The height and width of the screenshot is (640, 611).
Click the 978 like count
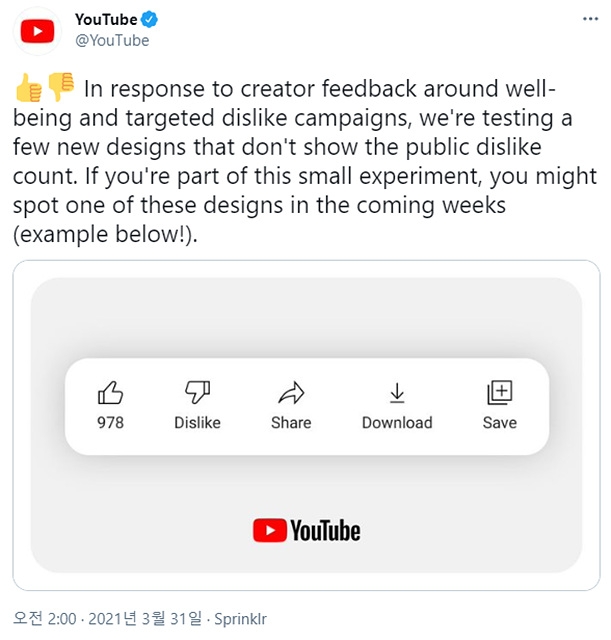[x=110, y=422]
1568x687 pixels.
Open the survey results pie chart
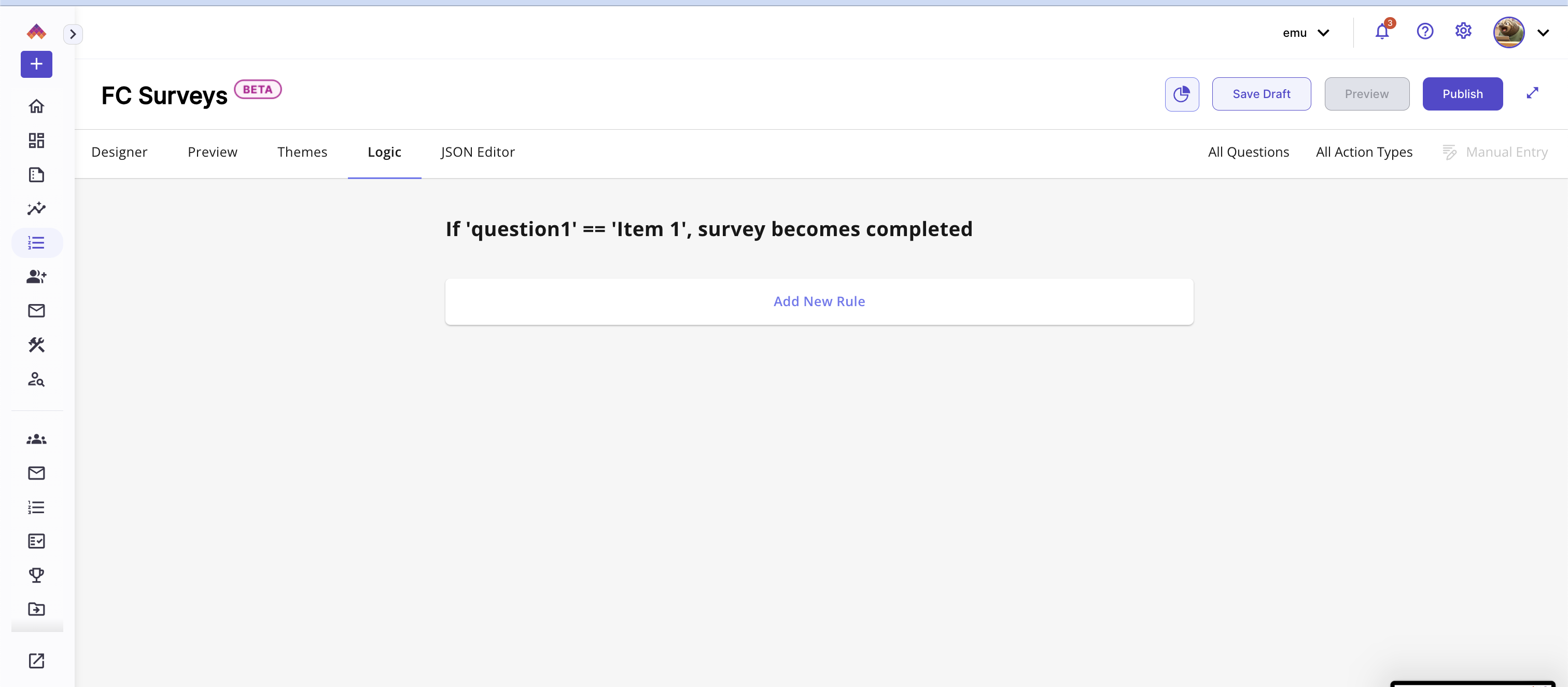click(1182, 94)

**What you should do:** An exact copy of every entry, without pictures, should be your output.

**Task output:**
The height and width of the screenshot is (640, 611).
Click the 978 like count
[x=110, y=422]
1568x687 pixels.
Open the survey results pie chart
click(1182, 94)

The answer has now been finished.